Structural health monitoring via guided waves has been a major player in material inspection and damage identification, as they travel long distances with relatively low attenuation, holding valuable insight about the structural integrity of the material. Nevertheless, this method needs a pre-understanding of the dispersive nature of the waves in order for a prompt identification of any eventual damage in the structure, thus, the importance of solving the dispersion relation.

In the case of anisotropic materials, for example composites, many methods have been implemented for solving the dispersion curves and which are robust and require expertise and mathematical background to solve analytically, such as Transfer Matrix Method (TMM), Global Matrix Method (GMM), Stifness Matrix Method (SMM), and Semi-Analytical Finite Element method (SAFE).

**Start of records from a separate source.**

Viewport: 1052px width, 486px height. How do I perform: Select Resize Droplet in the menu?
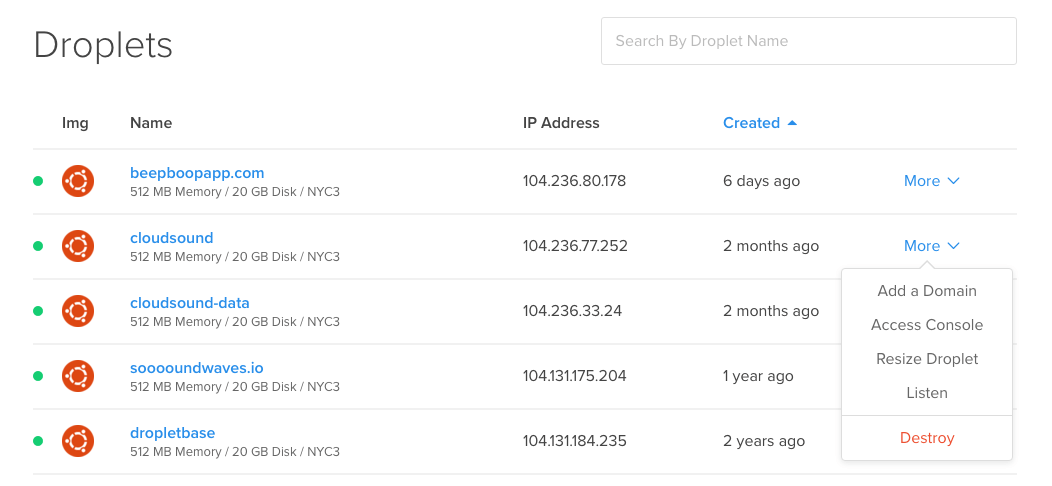coord(927,359)

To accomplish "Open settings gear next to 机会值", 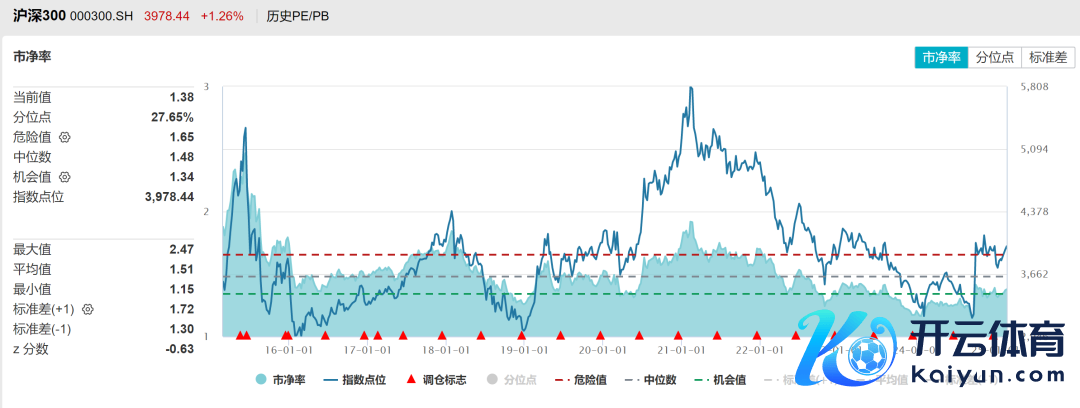I will [66, 177].
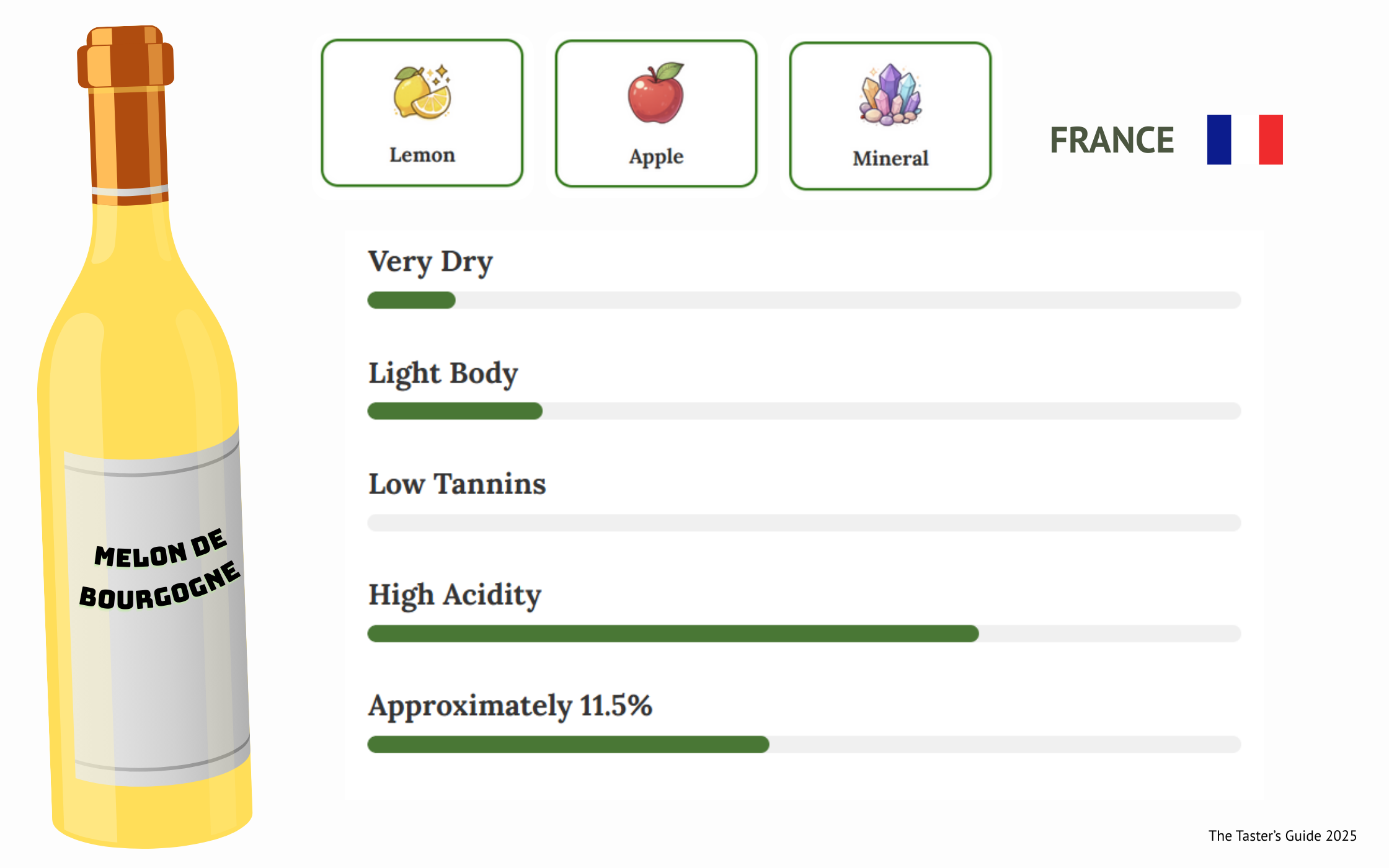Select the Apple flavor card label
This screenshot has height=868, width=1389.
pos(656,157)
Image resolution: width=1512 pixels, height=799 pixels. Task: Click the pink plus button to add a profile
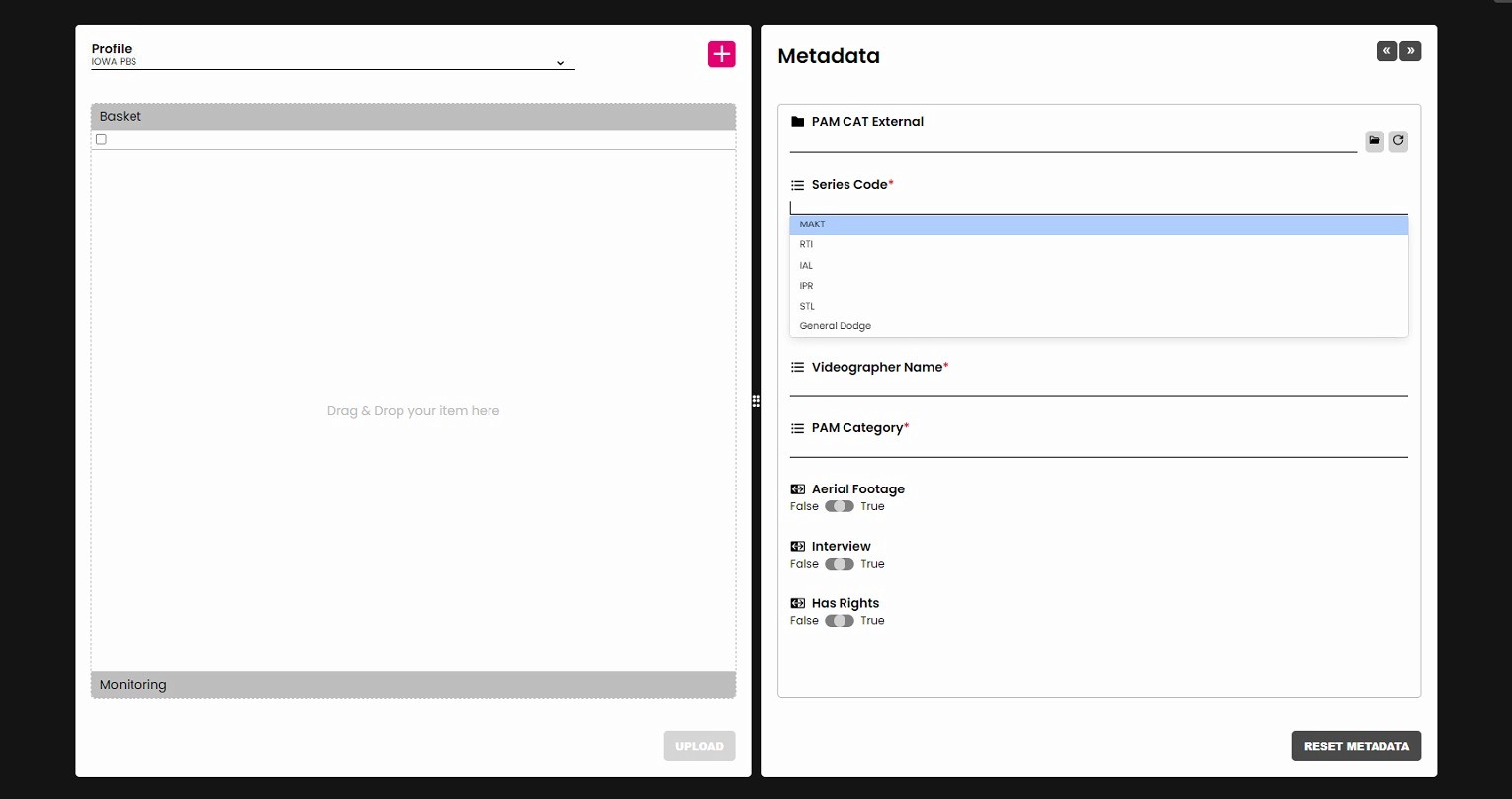click(x=721, y=53)
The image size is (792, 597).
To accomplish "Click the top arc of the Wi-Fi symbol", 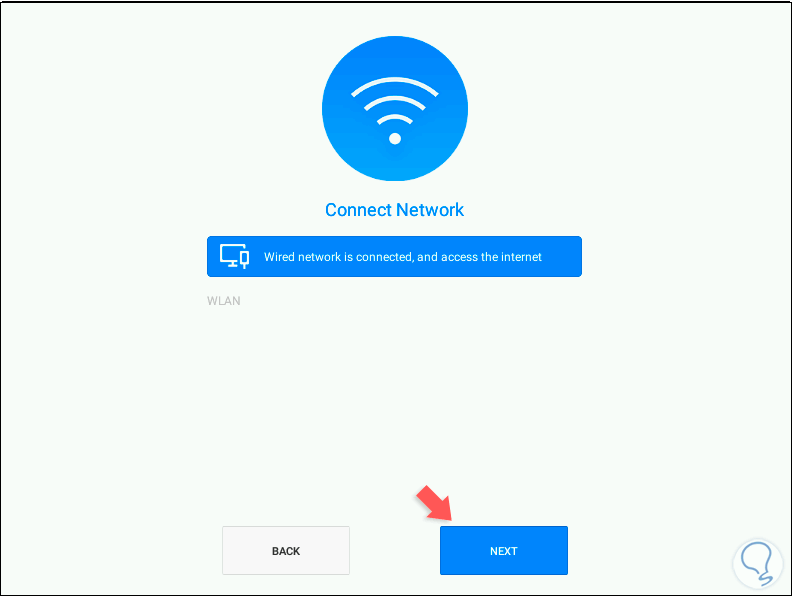I will (394, 86).

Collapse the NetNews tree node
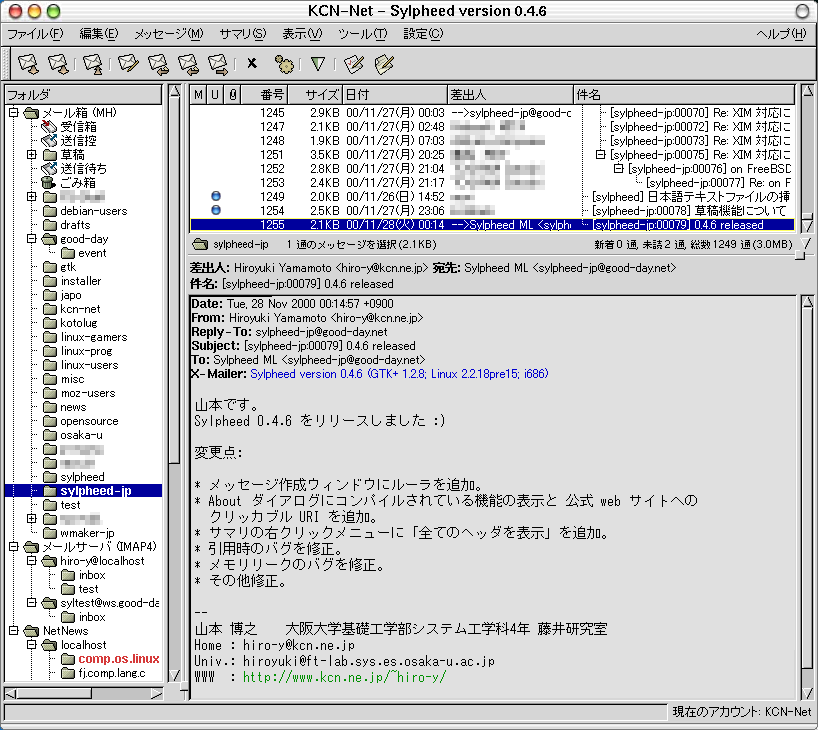[14, 631]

In this regard, this study proposes a simplest approach using the Floquet-Bloch periodic condition, which reduces the propagation problem to a unit cell, that is the smallest repeated cell possible in the structure. In other words, it considers the propagation in the first Brillouin zone only as it captures the eigenfrequencies that correspond to specific wave number values and which represent the modes propagating in the structure. As a result, Lamb waves dispersion curves in a layered CFRP composite laminate will be plotted using the Floquet-Bloch periodicity, as well as an analysis of the displacement in each layer of the CFRP.